[Data records]
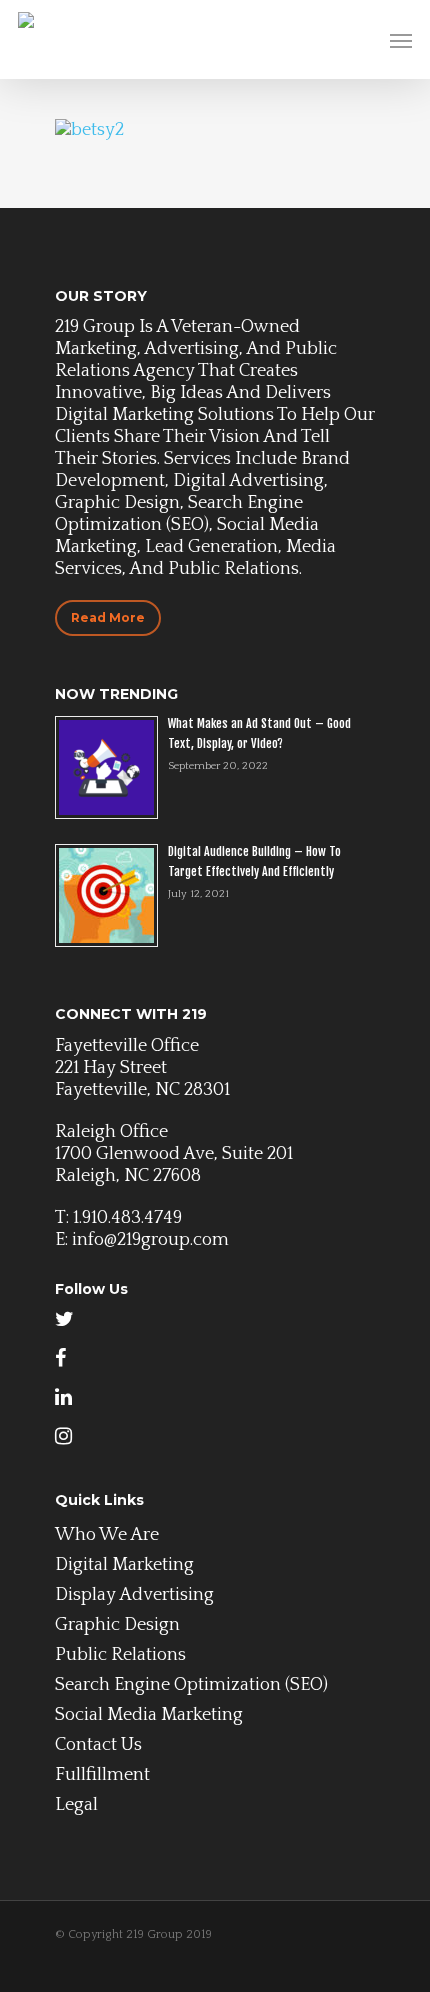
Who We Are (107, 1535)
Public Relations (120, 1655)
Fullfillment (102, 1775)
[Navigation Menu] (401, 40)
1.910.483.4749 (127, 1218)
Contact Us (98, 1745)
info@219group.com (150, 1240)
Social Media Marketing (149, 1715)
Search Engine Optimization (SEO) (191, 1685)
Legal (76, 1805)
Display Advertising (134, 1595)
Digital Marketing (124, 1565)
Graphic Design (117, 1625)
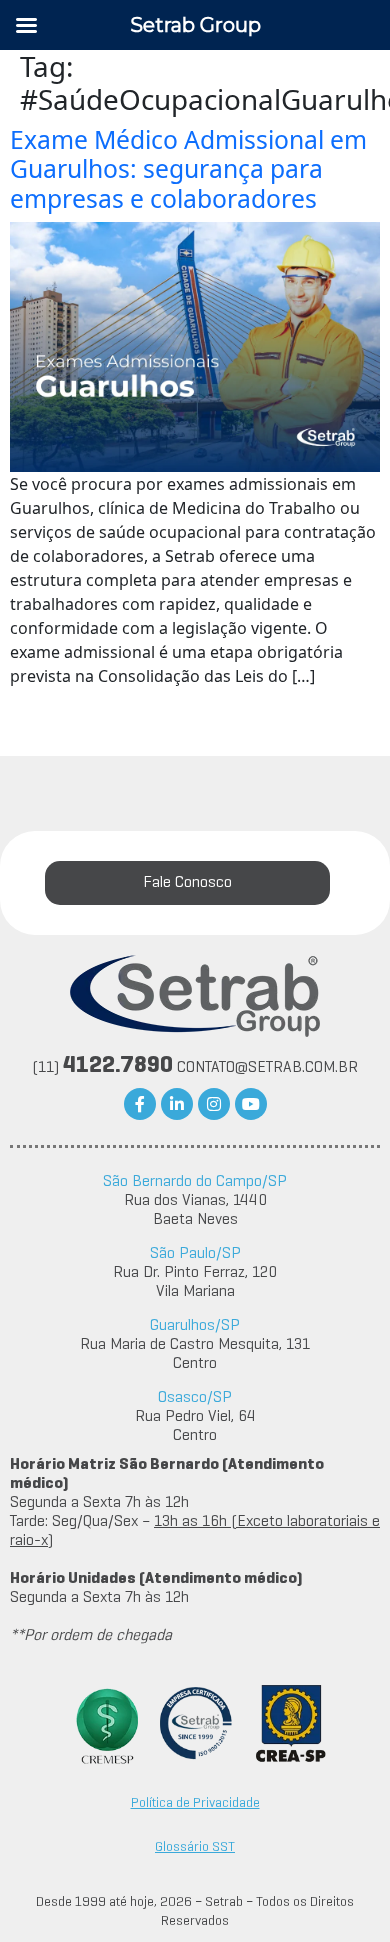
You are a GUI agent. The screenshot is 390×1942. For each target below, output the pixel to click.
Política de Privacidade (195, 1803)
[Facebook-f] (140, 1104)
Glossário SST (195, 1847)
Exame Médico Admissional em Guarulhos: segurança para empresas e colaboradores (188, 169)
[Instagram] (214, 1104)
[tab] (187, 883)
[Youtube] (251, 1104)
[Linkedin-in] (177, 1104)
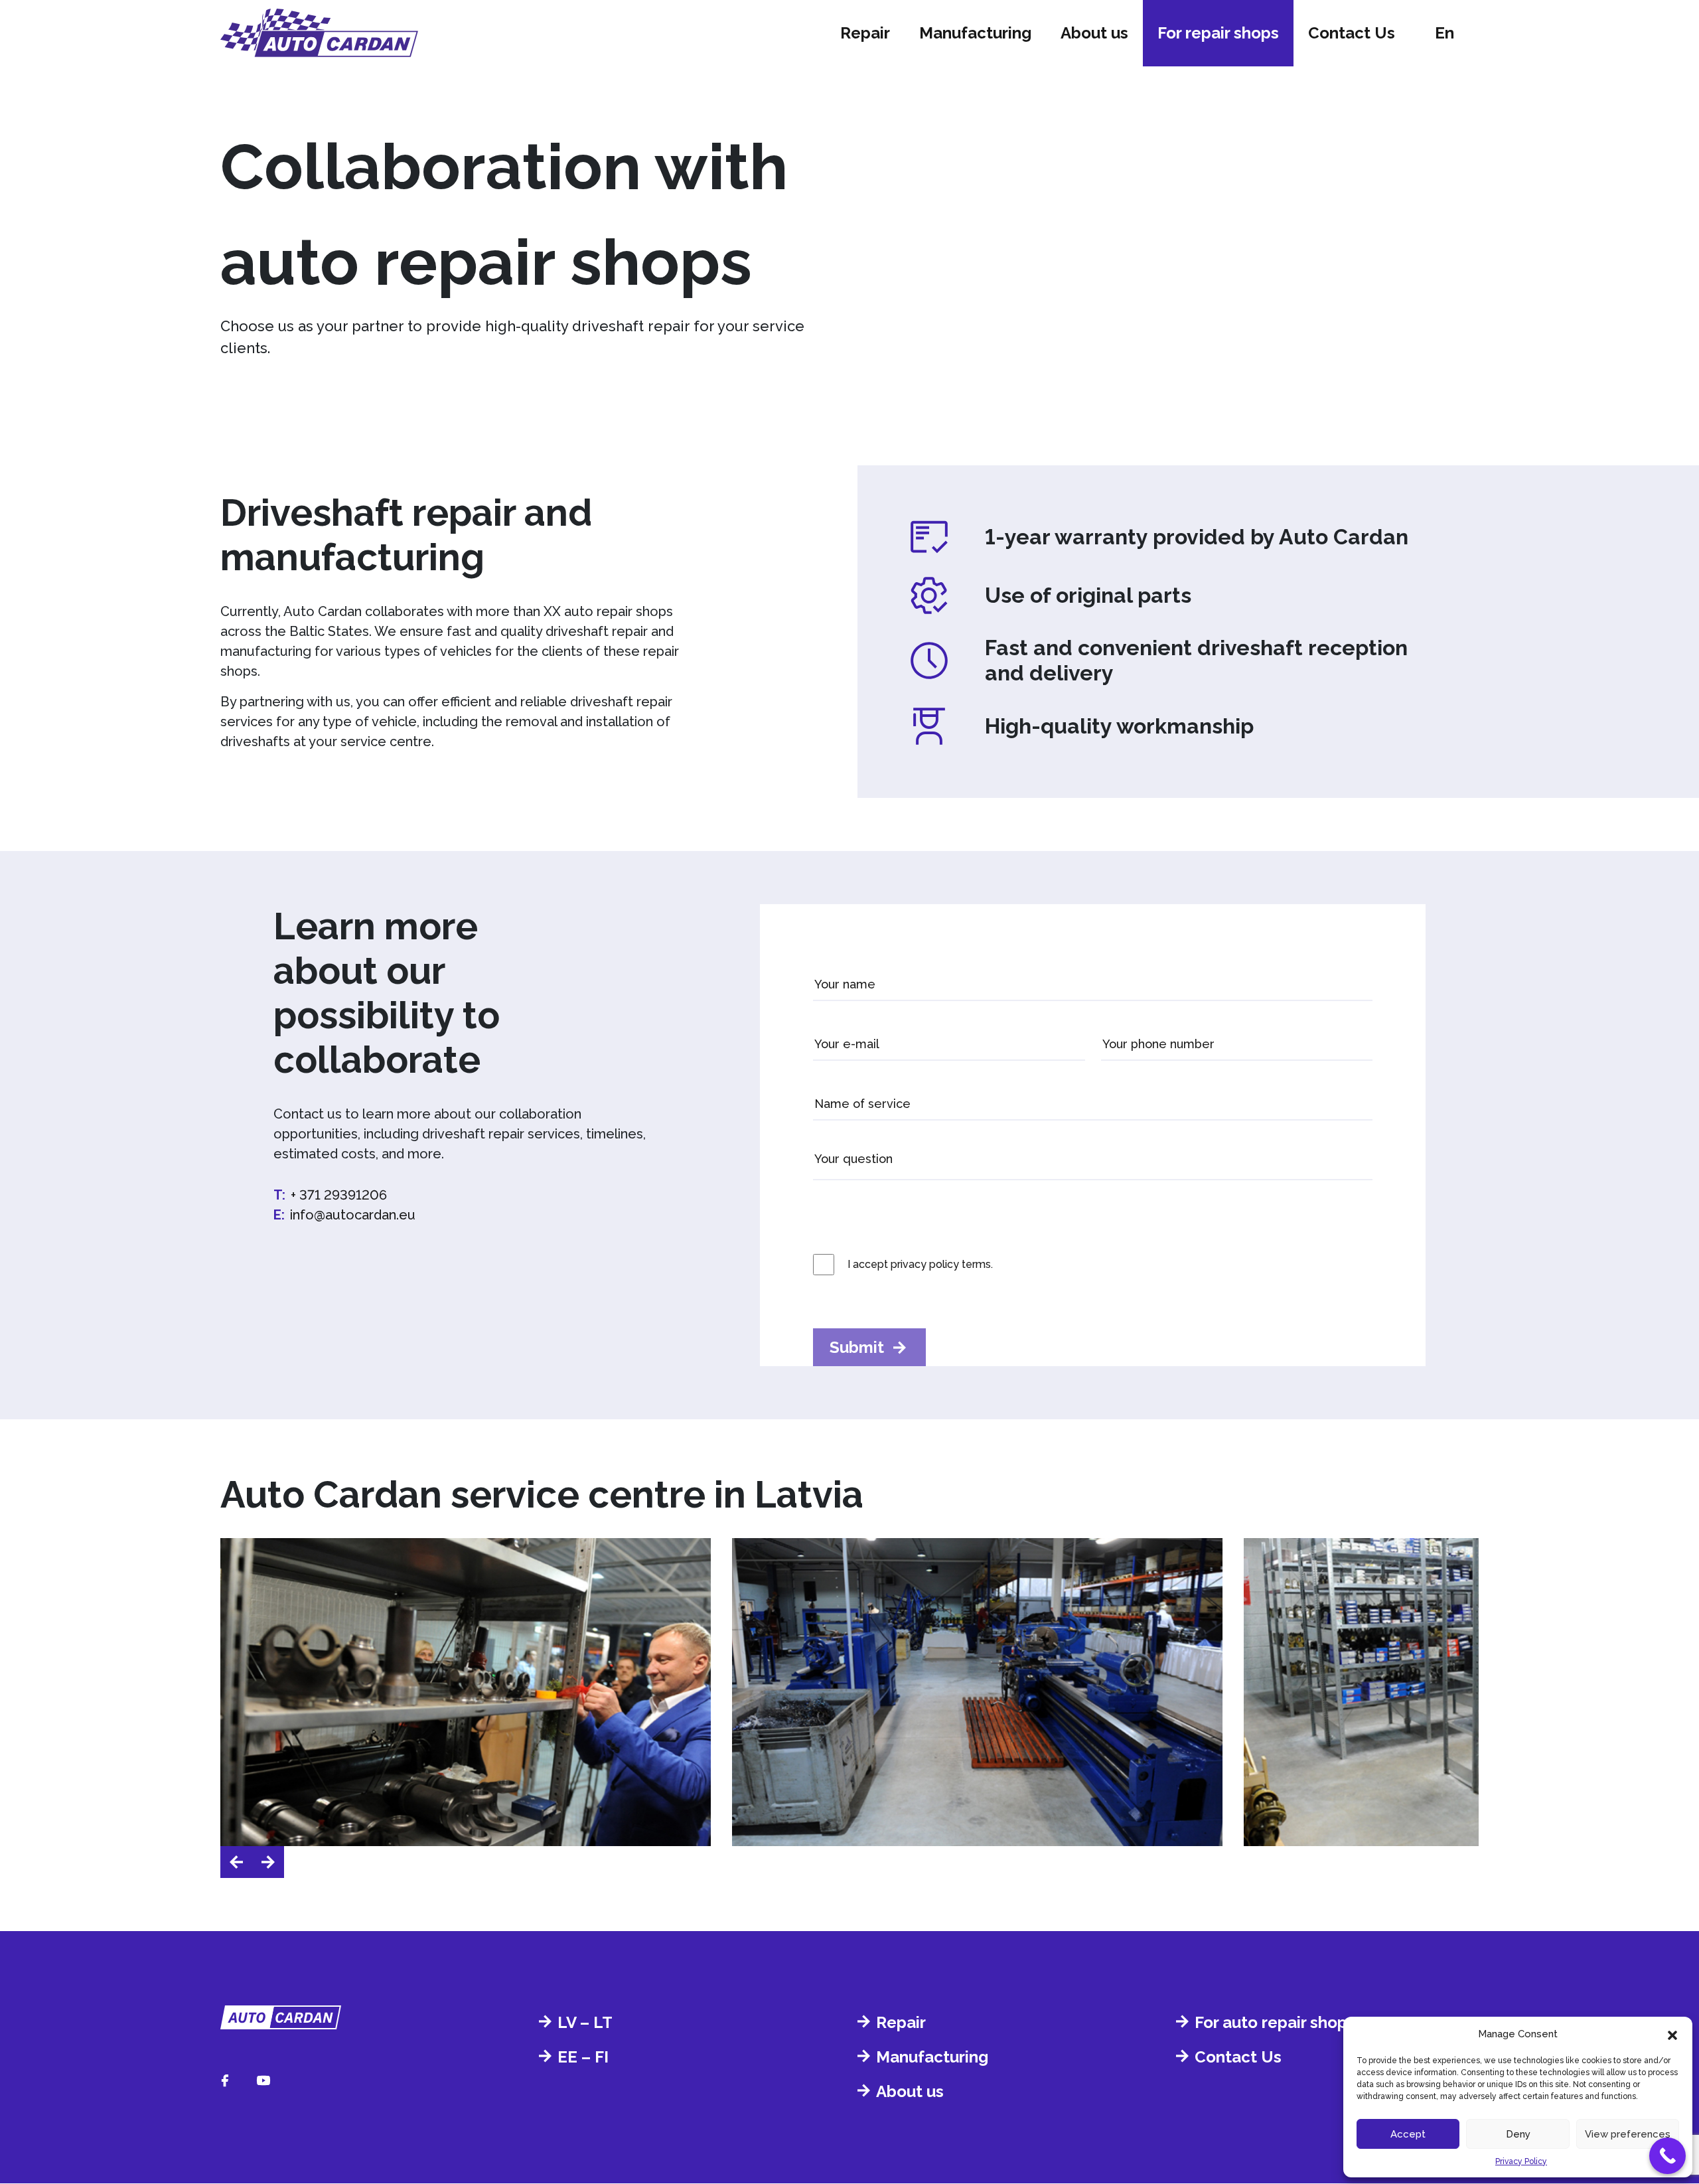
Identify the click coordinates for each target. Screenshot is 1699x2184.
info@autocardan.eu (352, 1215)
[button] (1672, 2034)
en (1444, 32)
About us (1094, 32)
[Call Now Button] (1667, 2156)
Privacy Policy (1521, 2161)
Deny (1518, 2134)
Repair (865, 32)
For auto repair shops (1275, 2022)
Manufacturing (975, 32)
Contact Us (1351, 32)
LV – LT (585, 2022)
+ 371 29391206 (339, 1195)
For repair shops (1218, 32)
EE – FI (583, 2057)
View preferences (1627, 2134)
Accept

### [Action item]
Reproduce every record in full. Leave out the images.

### [Your response]
Who We Are (107, 1535)
Public Relations (120, 1655)
Fullfillment (102, 1775)
[Navigation Menu] (401, 40)
1.910.483.4749 (127, 1218)
Contact Us (98, 1745)
info@219group.com (150, 1240)
Social Media Marketing (149, 1715)
Search Engine Optimization (SEO) (191, 1685)
Legal (76, 1805)
Display Advertising (134, 1595)
Digital Marketing (124, 1565)
Graphic Design (117, 1625)
You are a GUI agent. The screenshot is 390×1942. For each target below, output the pixel to click.
Política de Privacidade (195, 1803)
[Facebook-f] (140, 1104)
Glossário SST (195, 1847)
Exame Médico Admissional em Guarulhos: segurança para empresas e colaboradores (188, 169)
[Instagram] (214, 1104)
[tab] (187, 883)
[Youtube] (251, 1104)
[Linkedin-in] (177, 1104)
Identify the click coordinates for each target. Screenshot is 1699x2184.
info@autocardan.eu (352, 1215)
[button] (1672, 2034)
en (1444, 32)
About us (1094, 32)
[Call Now Button] (1667, 2156)
Privacy Policy (1521, 2161)
Deny (1518, 2134)
Repair (865, 32)
For auto repair shops (1275, 2022)
Manufacturing (975, 32)
Contact Us (1351, 32)
LV – LT (585, 2022)
+ 371 29391206 (339, 1195)
For repair shops (1218, 32)
EE – FI (583, 2057)
View preferences (1627, 2134)
Accept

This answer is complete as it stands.